Brussels was launched on 26 March 1902 and completed in May. Her Official Number was 109884 and her port of registry was Harwich.

==Service history==

Brussels was used on the Harwich – Hook of Holland route. During the First World War, her captain, Fryatt, was twice recognised for his actions. On 3 March 1915, he evaded a German U-boat for which he was awarded a gold watch by the Great Eastern Railway. On 28 March 1915, Brussels was ordered to stop by U-33 when she was near the Maas Lightship, but Fryatt attempted to ram the U-boat, which was forced to crash dive. For this action, the Admiralty awarded him a gold watch. The First Officer and Chief Engineer also received gold watches from the Admiralty for this action.

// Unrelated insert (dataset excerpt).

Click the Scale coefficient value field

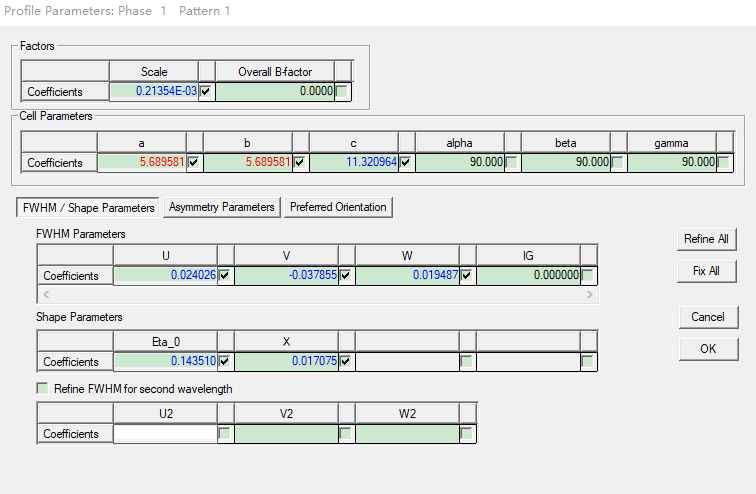(x=154, y=91)
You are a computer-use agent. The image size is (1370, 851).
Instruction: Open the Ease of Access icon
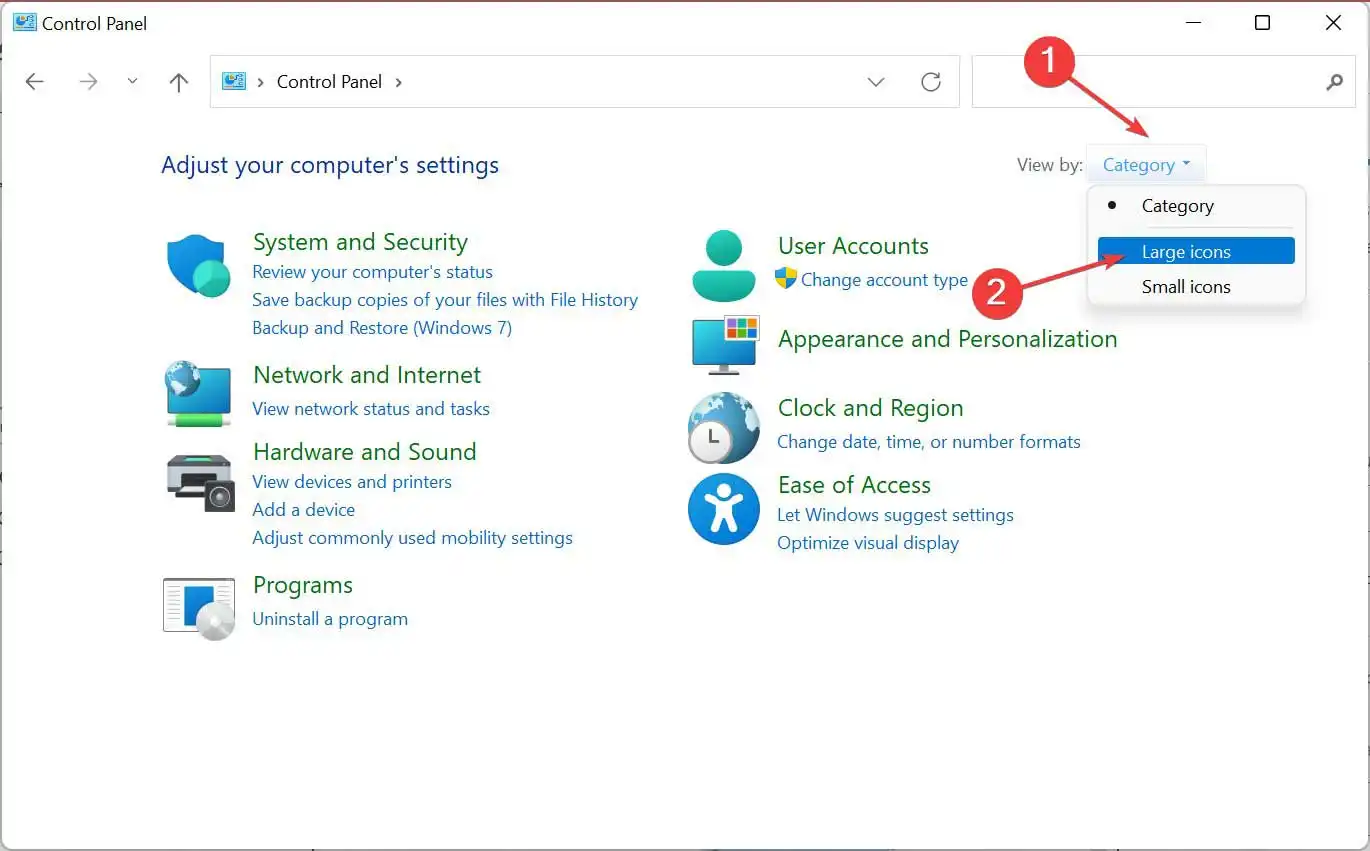723,509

On 23 June 1916, Brussels was captured by the German torpedo boats G101 and G102. Fryatt was interned at Zeebrugge where he was arrested after engravings on his watches revealed his previous actions. Fryatt was tried and executed on 27 July 1916. Brussels was taken over by the Kaiserliche Marine and renamed Brugge, serving as a depôt ship at Zeebrugge. Her port of registry was nominally Berlin. On 23 April 1918, the Zeebrugge Raid took place, and the ship was torpedoed several times by the British, but did not sink. Brugge was scuttled by the Germans on 28 October 1918 when they evacuated Zeebrugge.

In 1918, Brugge was claimed by the Belgian government as a war prize. On 26 April 1920, she was presented to Britain. On 17 May, Brugge left Antwerp assisted by three tugs on a three-day journey to South Shields. Brugge was taken to a Henry Robb's shipyard at Leith to be repaired. She was sold by auction in 1920 for £2,700 to J Gale & Co. She was operated by the Dublin & Lancashire Steamship Company, which was later taken over by the British & Irish Steam Packet Company. Her port of registry was Dublin. Brugge was renamed Lady Brussels in 1922. She was used on the Preston – Dublin route, serving until 1929. In May 1929 she was scrapped by Smith & Co, Port Glasgow. In 1920, the 10317 ft high Brussels Peak in Canada was named in honour of the ship.

A ship's bell, which had been installed in the ship during her repairs in 1920/21, was acquired by Harwich Borough Council at put on display in Harwich Guildhall in April 1950.